▸ Selected excerpt
────────────────────────────────────────
Question

One zero of a quadratic polynomial is twice the other. If the sum of zeroes is (-6), find the polynomial.

Hint:

For polynomial \(x^2 + bx + c\), the sum of zeroes is \(-b\) and the product is \(c\). This shortcut only works when the coefficient of \(x^2\) is 1.

Answer 1

Step 1: Understanding the Concept:
A quadratic polynomial \(p(x)\) with zeroes \(\alpha\) and \(\beta\) can be written as \(k[x^2 - (\alpha + \beta)x + \alpha\beta]\).
Step 2: Key Formula or Approach:
1. Let the zeroes be \(\alpha\) and \(2\alpha\).
2. Sum of zeroes: \(\alpha + \beta = -b/a\)
3. Product of zeroes: \(\alpha\beta = c/a\)
────────────────────────────────────────
▸ Data extract
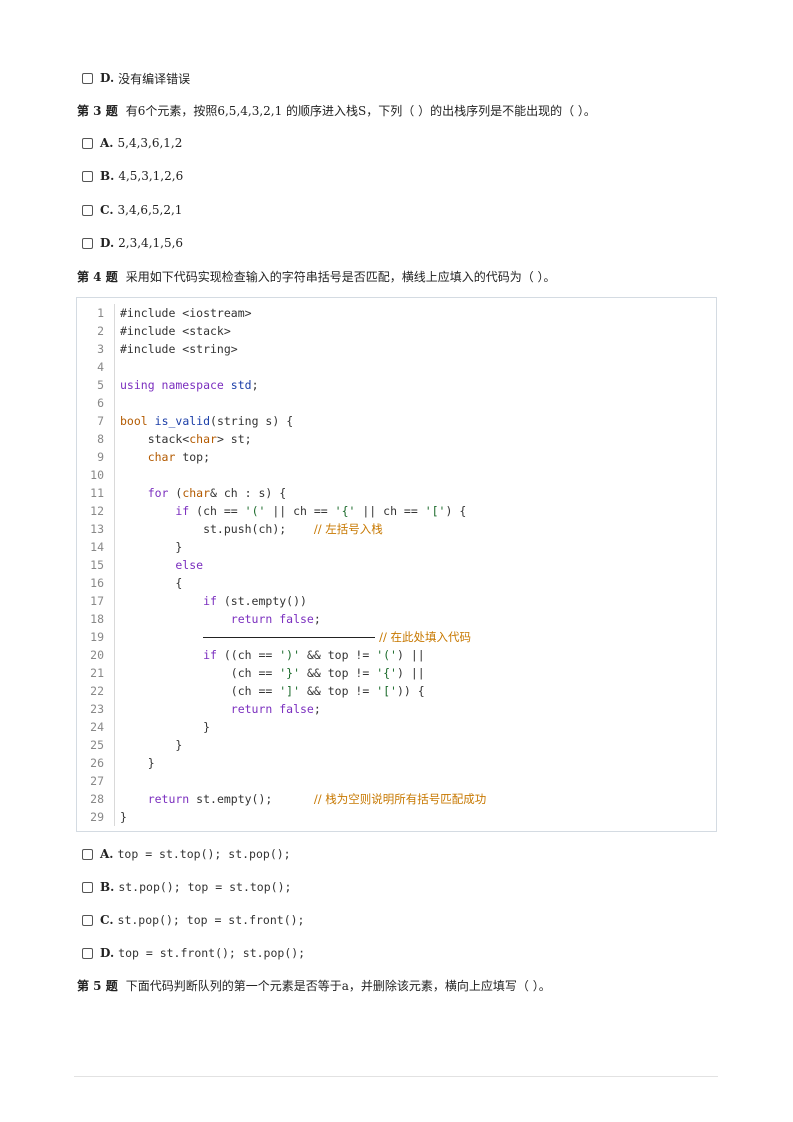  Describe the element at coordinates (100, 421) in the screenshot. I see `line-number: 7` at that location.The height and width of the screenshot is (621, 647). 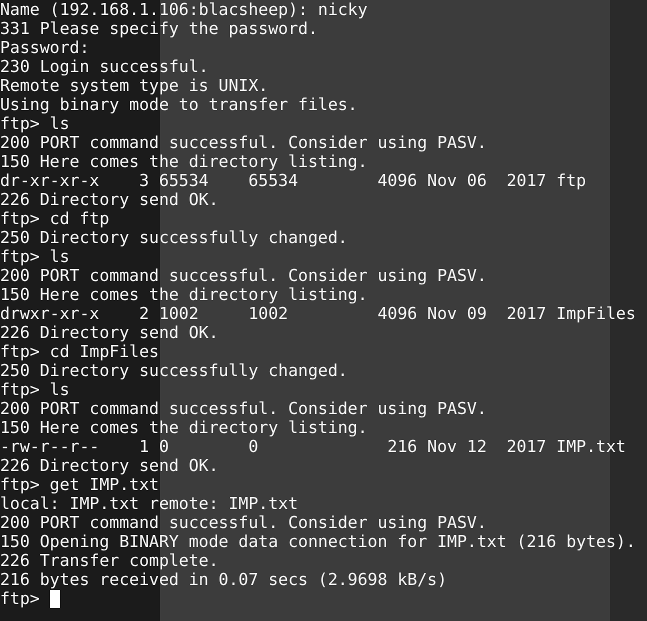 I want to click on terminal-line: Password:, so click(x=45, y=48).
────────────────────────────────────────
▸ Your tasks
(a) Please retype the passage from the quadratic polynomial problem word for word, starting at "For polynomial \(x^2" and ending at "be \(\alpha\) and \(2\alpha\).".
(b) Extend the quadratic polynomial solution from the point where it stops.

▸ Answers
(a)
For polynomial \(x^2 + bx + c\), the sum of zeroes is \(-b\) and the product is \(c\). This shortcut only works when the coefficient of \(x^2\) is 1.

Answer 1

Step 1: Understanding the Concept:
A quadratic polynomial \(p(x)\) with zeroes \(\alpha\) and \(\beta\) can be written as \(k[x^2 - (\alpha + \beta)x + \alpha\beta]\).
Step 2: Key Formula or Approach:
1. Let the zeroes be \(\alpha\) and \(2\alpha\).

(b)
Step 3: Detailed Explanation:
1. Given: Sum of zeroes = \(-6\).
\[ \alpha + 2\alpha = -6 \implies 3\alpha = -6 \implies \alpha = -2 \] 2. The zeroes are \(-2\) and \(2(-2) = -4\).
3. Product of zeroes:
\[ \alpha\beta = (-2) \times (-4) = 8 \] 4. Construct the polynomial:
\[ p(x) = x^2 - (\text{Sum})x + (\text{Product}) \] \[ p(x) = x^2 - (-6)x + 8 = x^2 + 6x + 8 \]
Step 4: Final Answer:
The polynomial is \(x^2 + 6x + 8\).